:: Stated problem ::
Duplicate the alert configuration notes below in full, word for word.

:: Document passage ::
_ _ _ _ _ _ _
Notes	The 25-hour threshold gives 1 hour of slack over the 24-hour refresh schedule. A stale sanctions list means customer screening may be operating against an outdated dataset — a direct AML/CFT compliance risk. Manual refresh must be triggered immediately.

ALERT-COMP-002 — AML alert queue backlog¶

Field	Value
Metric source	`bank/aml/cases` custom namespace, metric `AlertQueueDepth`
Threshold	Queue depth > 100
Evaluation period	Average over 5 minutes
Severity	P2
Auto-mitigation	None
Escalation	P2: on-call engineer paged within 1 hour. Compliance team also notified (not just engineering).
Notes	A queue of > 100 unreviewed AML alerts indicates either a spike in suspicious activity or a processing backlog. Either way, the compliance team needs to be aware. The on-call engineer investigates whether the queue depth is a processing failure; the compliance team reviews the alert content.
_ _ _ _ _ _ _
[Entries from a dataset]
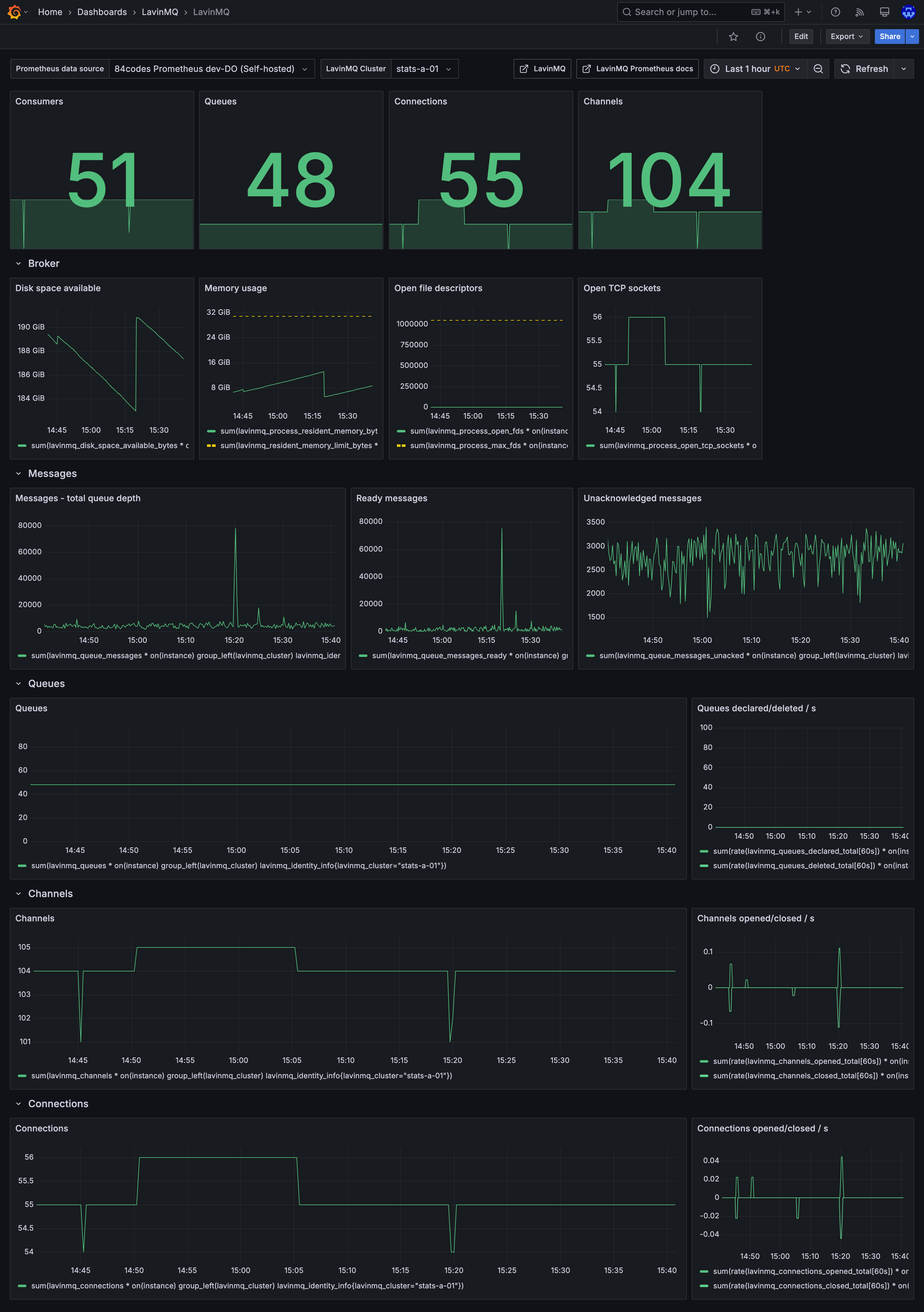Click the Edit button
924x1312 pixels.
click(x=801, y=37)

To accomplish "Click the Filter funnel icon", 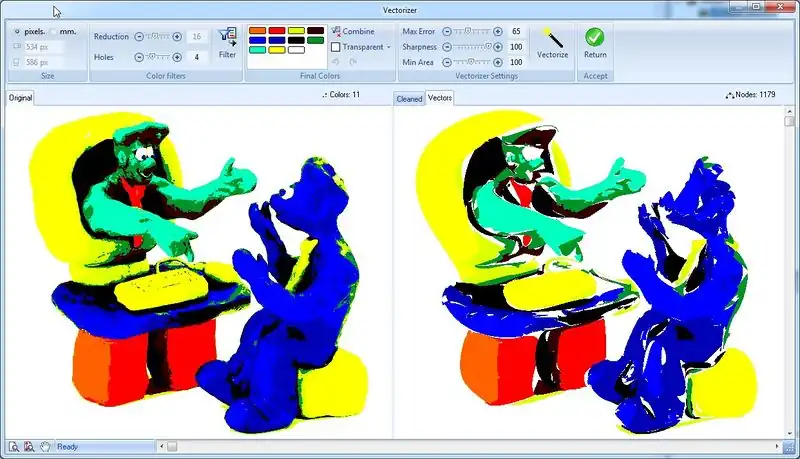I will (227, 38).

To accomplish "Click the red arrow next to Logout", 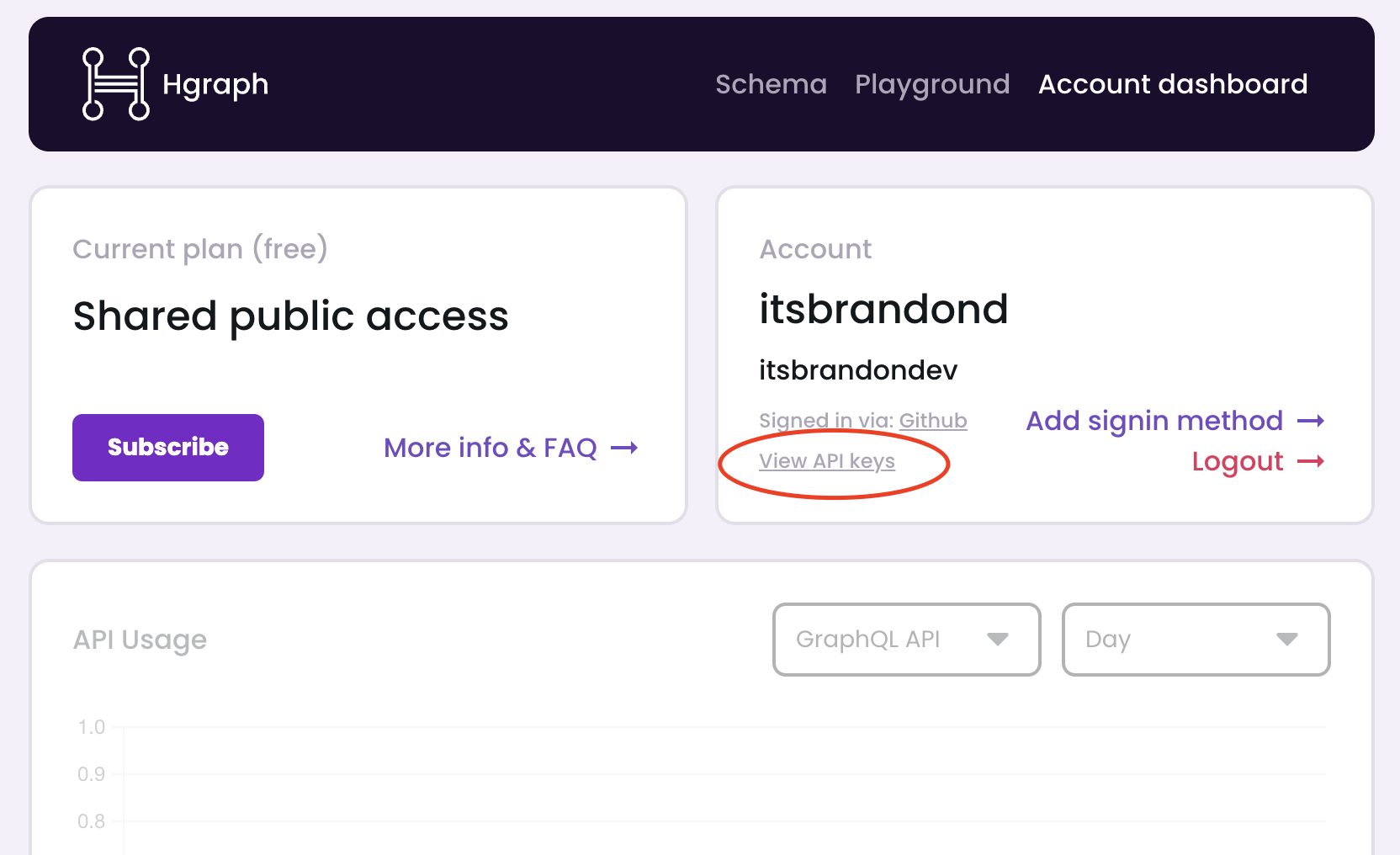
_ _ _ _ _ _ _
:: Result of this task ::
Notes	The 25-hour threshold gives 1 hour of slack over the 24-hour refresh schedule. A stale sanctions list means customer screening may be operating against an outdated dataset — a direct AML/CFT compliance risk. Manual refresh must be triggered immediately.

ALERT-COMP-002 — AML alert queue backlog¶

Field	Value
Metric source	`bank/aml/cases` custom namespace, metric `AlertQueueDepth`
Threshold	Queue depth > 100
Evaluation period	Average over 5 minutes
Severity	P2
Auto-mitigation	None
Escalation	P2: on-call engineer paged within 1 hour. Compliance team also notified (not just engineering).
Notes	A queue of > 100 unreviewed AML alerts indicates either a spike in suspicious activity or a processing backlog. Either way, the compliance team needs to be aware. The on-call engineer investigates whether the queue depth is a processing failure; the compliance team reviews the alert content.